Éviter encore, d’analyser ces notions dans la totalité du circuit de communication sociale, comme cela est fait dans certains écrits, car il est bien difficile d’y établir des rapports de causalité certains ; par exemple, si l’on prend le cas de la Vache folle, ou maintenant de la Grippe aviaire, on a vue —et on voit— s’entrecroiser : un discours spécialisé, celui de chercheurs qui analysent en laboratoire, avec leurs connaissances, le phénomène et tentent de mesurer le risque épidémiologique en termes probabilistes, et ce, sans motivation morale ; des discours qui circulent dans divers milieux, politiques, juridiques, économiques, et qui eux sont porteurs des intérêts en jeu dans chacun de ces milieux ; les discours qui sont diversement mis en scène, voire en spectacle, par les médias avec leurs effets de grossissement et d’essentialisation dramatisante ; le tout arrivant de façon fragmentée et dispersée aux yeux et aux oreilles d’un public lui-même hétérogène mais qui peut avoir des réactions collectives tantôt de résistance, tantôt de panique, selon son état d’esprit au regard du sentiment d’insécurité qui l’anime. C’est cet ensemble de connaissances plus ou moins expertisées qui se trouve à l’origine des prises de décision, et qui sont motivées par des raisons propres aux enjeux de l’action politique. On voit, qu’il est bien difficile d’établir une chronologie dans la chaîne de causalités, et de vérifier, à chaque instant la validité des discours qui circulent. Par exemple, des experts militaires prétendent que la guerre des Russes en Tchétchénie a été montée de toutes pièces par un pouvoir politique russe qui voulait à tout prix éviter le démembrement de l’empire soviétique, en provoquant et faisant circuler la rumeur de l’existence d’un groupe terroriste enraciné au Daghestan, en enclenchant une série d’attentats spectaculaires, ce qui justifia un discours de croisade contre le terrorisme et permis, par là même, une alliance de circonstance avec l’Amérique de Bush. Beau scénario de film d’espionnage comme an temps de la guerre froide, mais quelle preuve a-t-on de sa réalité ?
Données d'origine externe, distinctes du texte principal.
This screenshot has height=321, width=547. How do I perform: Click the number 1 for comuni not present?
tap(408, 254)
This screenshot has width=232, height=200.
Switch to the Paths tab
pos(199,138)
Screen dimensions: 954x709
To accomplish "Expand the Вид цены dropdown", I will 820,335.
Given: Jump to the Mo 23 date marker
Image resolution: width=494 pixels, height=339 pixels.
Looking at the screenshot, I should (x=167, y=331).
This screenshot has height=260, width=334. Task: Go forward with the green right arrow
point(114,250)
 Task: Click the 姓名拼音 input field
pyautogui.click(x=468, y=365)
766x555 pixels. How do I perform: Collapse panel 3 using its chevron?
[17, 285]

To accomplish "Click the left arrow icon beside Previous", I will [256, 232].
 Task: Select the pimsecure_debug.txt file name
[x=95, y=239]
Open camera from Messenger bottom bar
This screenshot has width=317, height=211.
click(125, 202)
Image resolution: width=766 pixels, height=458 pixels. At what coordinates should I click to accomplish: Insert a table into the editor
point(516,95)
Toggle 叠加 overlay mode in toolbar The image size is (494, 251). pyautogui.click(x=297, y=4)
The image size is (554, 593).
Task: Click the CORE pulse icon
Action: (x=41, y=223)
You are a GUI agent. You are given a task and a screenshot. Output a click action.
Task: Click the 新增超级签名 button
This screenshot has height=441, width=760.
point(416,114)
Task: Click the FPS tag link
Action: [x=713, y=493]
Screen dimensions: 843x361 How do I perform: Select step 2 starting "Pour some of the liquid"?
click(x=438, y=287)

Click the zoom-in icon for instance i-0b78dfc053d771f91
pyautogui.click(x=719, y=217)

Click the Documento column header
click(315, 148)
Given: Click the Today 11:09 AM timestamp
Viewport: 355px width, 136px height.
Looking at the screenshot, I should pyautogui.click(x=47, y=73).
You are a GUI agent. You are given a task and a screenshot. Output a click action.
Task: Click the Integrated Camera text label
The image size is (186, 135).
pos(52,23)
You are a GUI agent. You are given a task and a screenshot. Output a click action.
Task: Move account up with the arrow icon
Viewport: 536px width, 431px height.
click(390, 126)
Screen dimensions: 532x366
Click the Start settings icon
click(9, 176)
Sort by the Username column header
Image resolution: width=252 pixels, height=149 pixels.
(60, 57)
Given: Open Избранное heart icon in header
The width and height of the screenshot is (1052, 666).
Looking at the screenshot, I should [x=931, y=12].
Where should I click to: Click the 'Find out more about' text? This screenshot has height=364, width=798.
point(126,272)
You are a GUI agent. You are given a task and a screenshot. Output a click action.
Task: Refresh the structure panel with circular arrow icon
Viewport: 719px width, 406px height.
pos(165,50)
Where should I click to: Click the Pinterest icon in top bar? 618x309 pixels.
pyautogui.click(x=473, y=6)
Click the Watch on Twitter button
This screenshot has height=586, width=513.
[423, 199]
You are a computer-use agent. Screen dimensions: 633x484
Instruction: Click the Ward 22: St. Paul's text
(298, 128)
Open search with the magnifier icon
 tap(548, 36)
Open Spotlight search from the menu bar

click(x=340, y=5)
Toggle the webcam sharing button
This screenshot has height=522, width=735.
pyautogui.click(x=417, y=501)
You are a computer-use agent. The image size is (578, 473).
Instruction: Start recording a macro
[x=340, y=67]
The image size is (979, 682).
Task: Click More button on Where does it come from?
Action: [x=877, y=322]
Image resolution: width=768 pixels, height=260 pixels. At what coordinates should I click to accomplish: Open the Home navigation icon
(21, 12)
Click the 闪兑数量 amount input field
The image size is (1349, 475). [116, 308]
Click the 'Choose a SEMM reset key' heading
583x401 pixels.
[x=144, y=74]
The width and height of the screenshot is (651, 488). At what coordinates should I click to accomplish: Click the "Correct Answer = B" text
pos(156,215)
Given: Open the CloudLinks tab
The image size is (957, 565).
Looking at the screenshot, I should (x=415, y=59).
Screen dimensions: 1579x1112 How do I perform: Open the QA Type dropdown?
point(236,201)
Enfin, éviter de confondre les points de vue d’analyse, car une chose est l’intention de sens que peut avoir un locuteur en produisant un discours, autre chose les sens possibles que peut véhiculer le discours produit, autre chose encore les effets que construit ou reconstruit le récepteur. Ces effets, il faudrait pouvoir les observer, les décrire, voire les mesurer, car c’est à travers les effets réellement produits que l’on voit si les discours visés s’avèrent effectivement manipulatoires. Or, on le sait, la question de l’étude de la réception des discours est délicate à étudier. Si, par exemple, on suit le modèle de Yale (Mc Guire) [1], on apprend que le réception d’un message dépend : (i) des possibilités d’exposition des récepteurs potentiels aux messages ; (ii) de l’exercice attentionnel des récepteurs qui dépend des catégories de populations et des circonstances contextuelles dans lesquelles sont reçus les messages (crises, intérêts, menaces, …) ; (iii) des facultés decompréhension qui correspondent à la position que le groupe occupe dans le monde du savoir ; (iv) des mouvements d’acceptation/rejet qui ne sont pas nécessairement liés à la compréhension des messages mais bien plutôt à l’état émotionnel du groupe ; (v) enfin, des facteurs de résistance au changement qui empêchent ou permettent transformation et évolution des comportements.

J’ai déjà proposé, pour clarifier méthodologiquement la posture d’analyse vis-à-vis de ces phénomènes, de distinguer trois lieux de pertinence : celui de la Production comme lieu des conditions de production des discours, celui de la Réception comme lieu des conditions d’interprétation des discours, et entre les deux, celui du Produit comme lieu de configuration des discours et des effets signifiants possibles, faisant le lien entre les effets visés du lieu de production et leseffets produits du lieu de réception [2]. C’est donc dans ce lieu des effets possibles que je me situerai.